**WORK INSTRUCTIONS**
Look for the word "Policy" in the data below, and copy every line that holds it.
★ ★ ★ ★ ★ ★ ★
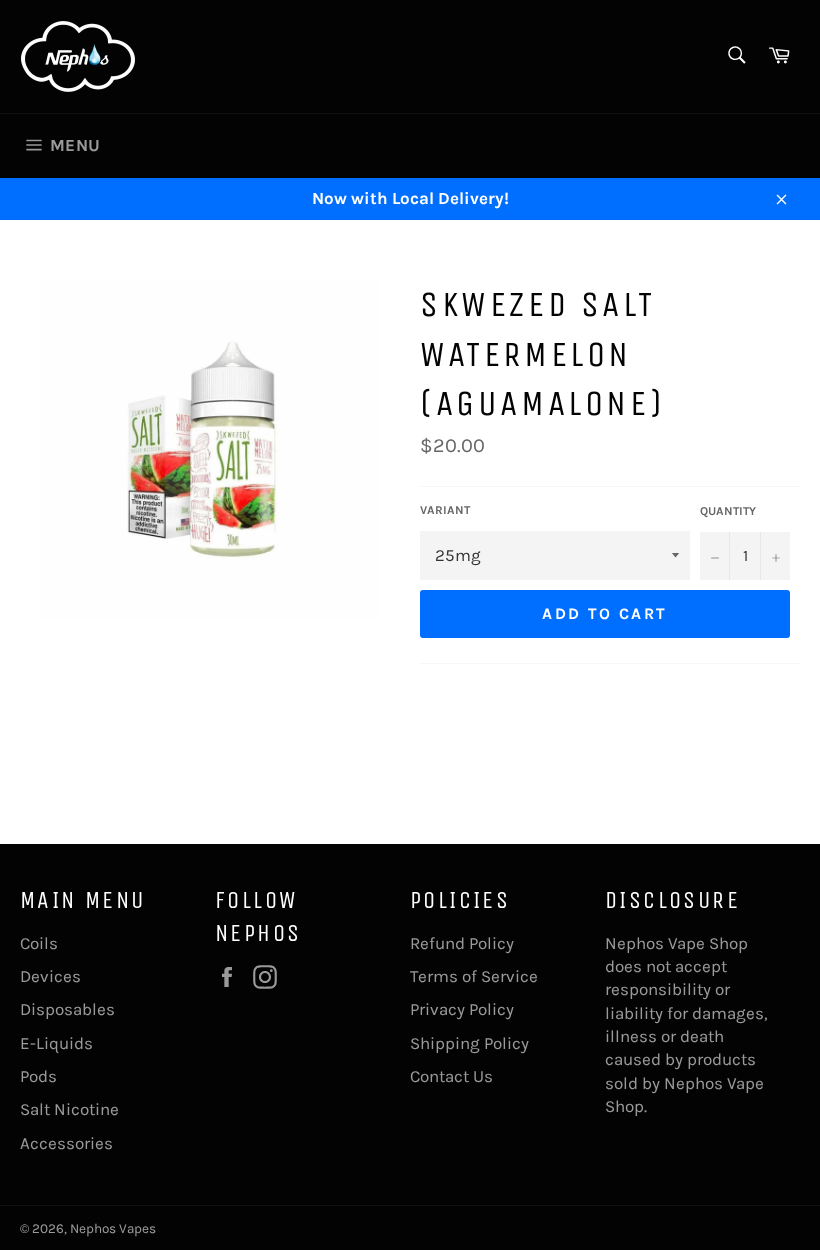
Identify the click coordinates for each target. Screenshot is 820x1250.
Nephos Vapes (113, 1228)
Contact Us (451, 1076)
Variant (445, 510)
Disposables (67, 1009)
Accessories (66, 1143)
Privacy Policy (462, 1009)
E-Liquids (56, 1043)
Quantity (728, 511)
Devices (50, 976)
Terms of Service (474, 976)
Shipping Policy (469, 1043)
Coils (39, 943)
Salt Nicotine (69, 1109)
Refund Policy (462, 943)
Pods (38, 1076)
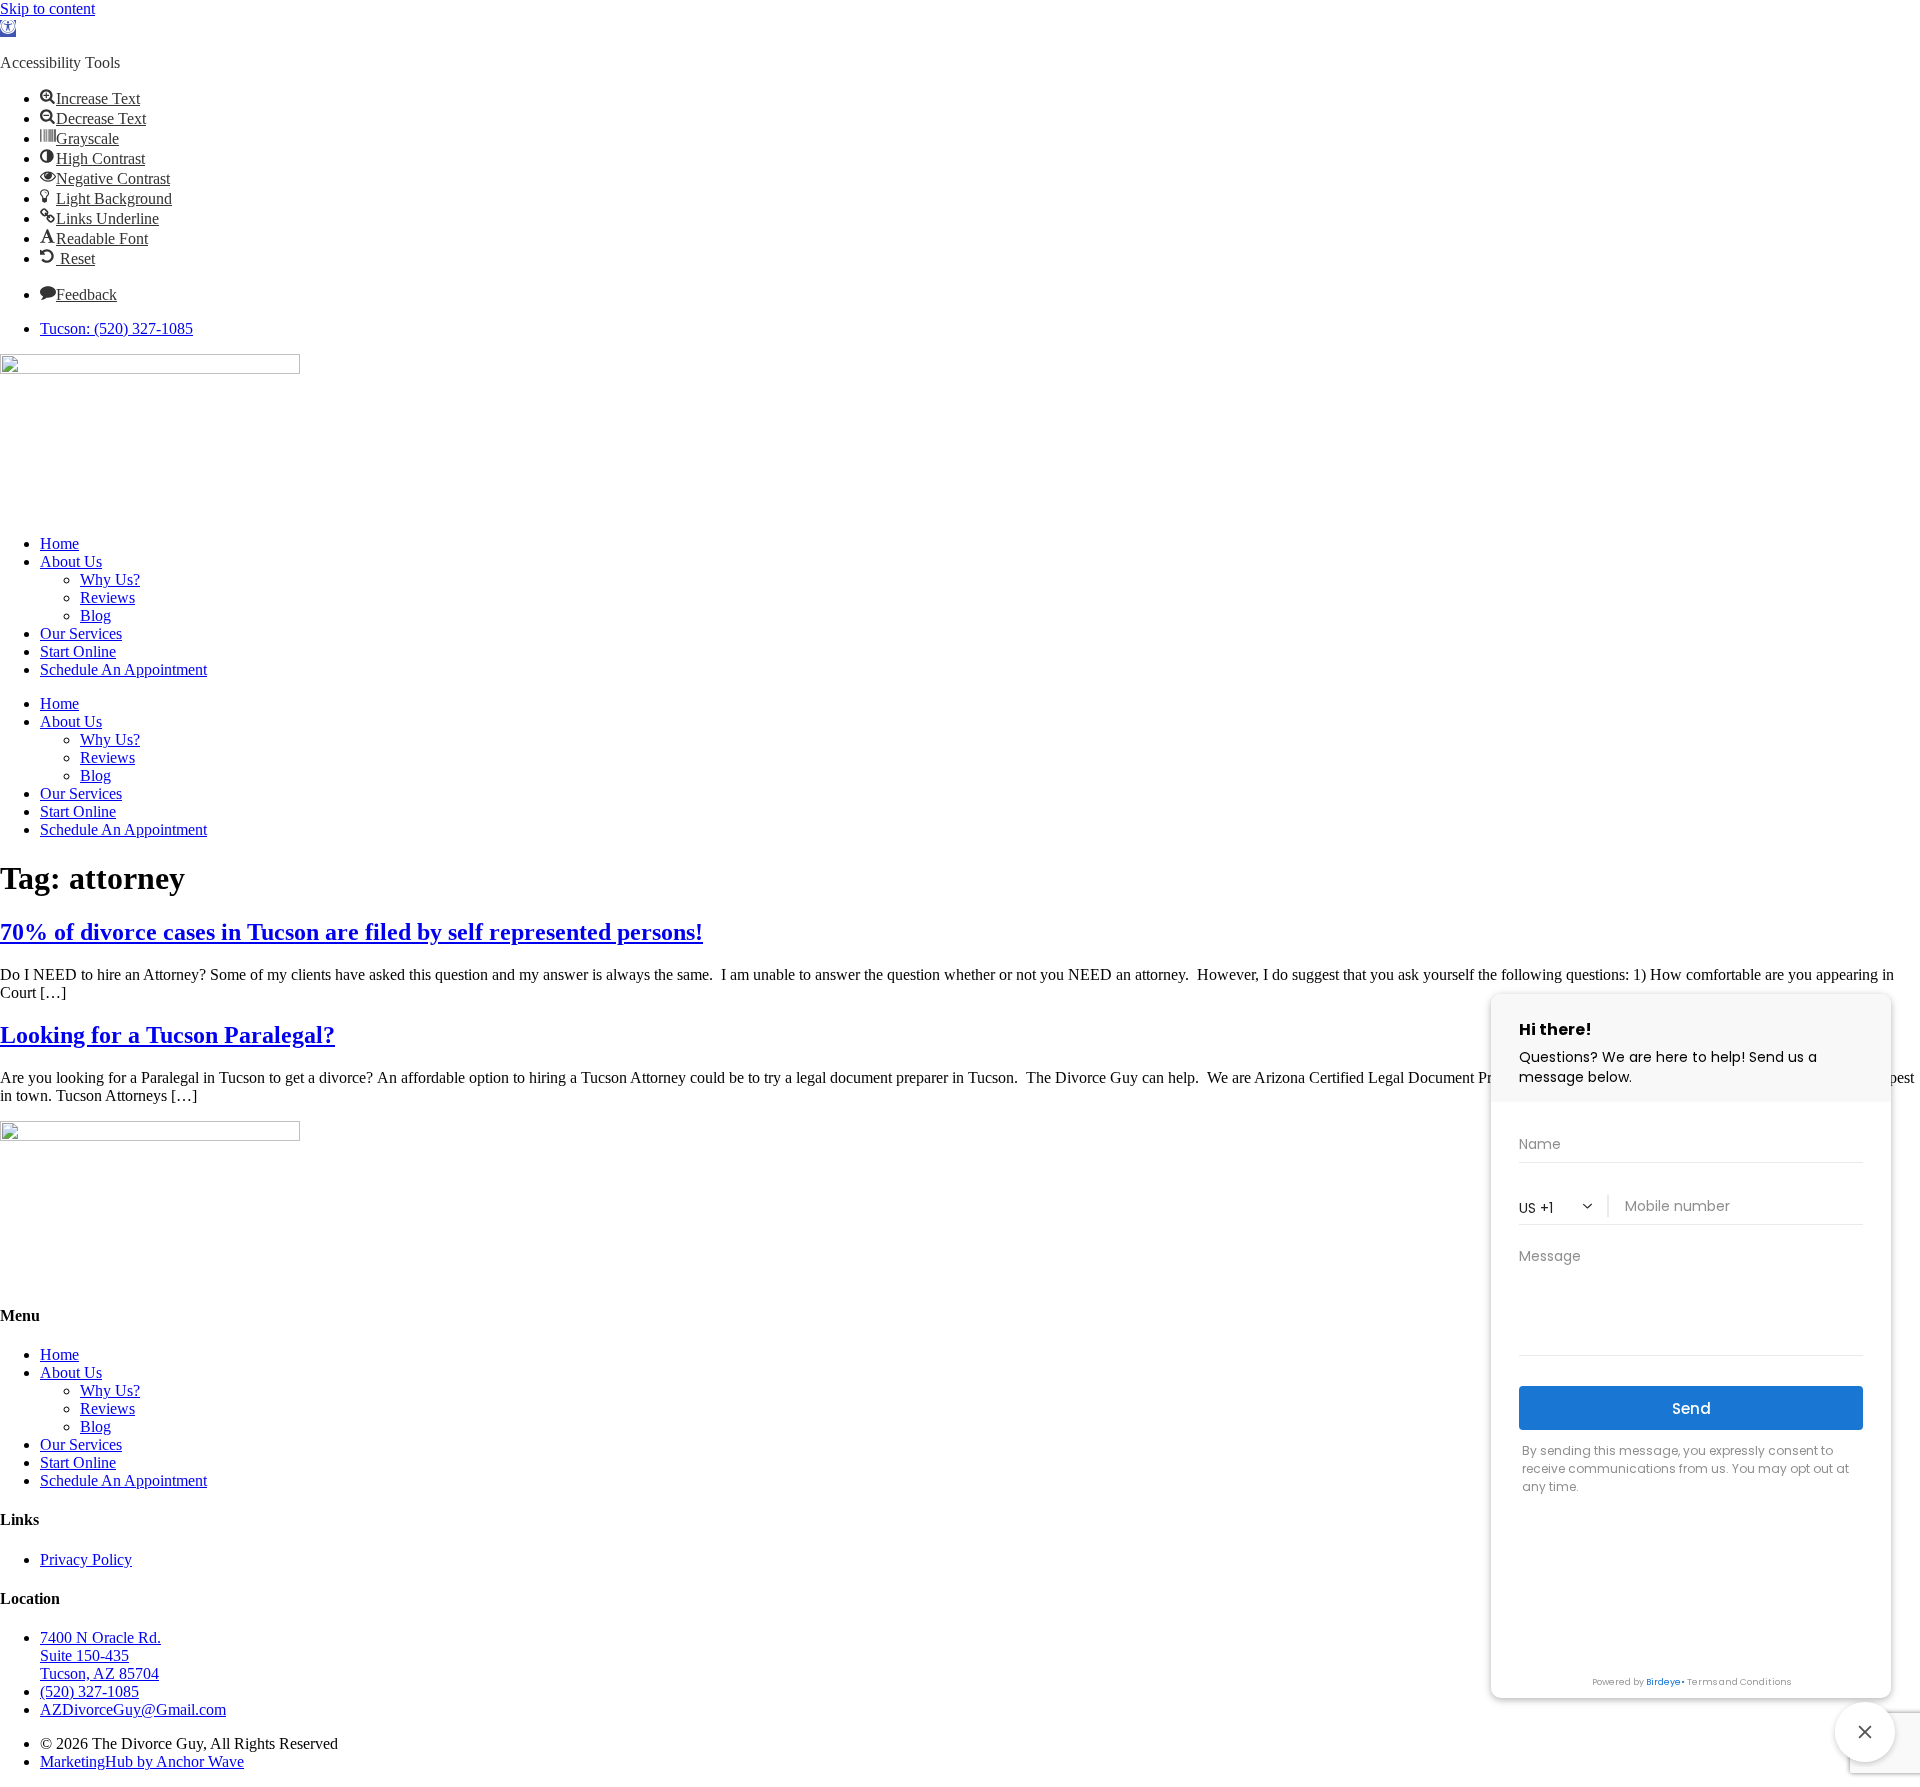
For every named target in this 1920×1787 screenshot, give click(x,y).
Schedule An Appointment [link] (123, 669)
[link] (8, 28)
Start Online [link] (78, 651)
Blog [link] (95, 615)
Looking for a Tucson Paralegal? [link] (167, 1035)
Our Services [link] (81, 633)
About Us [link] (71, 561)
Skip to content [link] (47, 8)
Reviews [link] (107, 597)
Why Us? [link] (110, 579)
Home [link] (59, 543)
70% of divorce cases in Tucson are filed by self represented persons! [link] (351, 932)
★ ★ ★ ★ ★ ★ ★
**RESPONSE TO THIS EXERCISE**
Privacy Policy (462, 1009)
Shipping Policy (469, 1043)
Refund Policy (462, 943)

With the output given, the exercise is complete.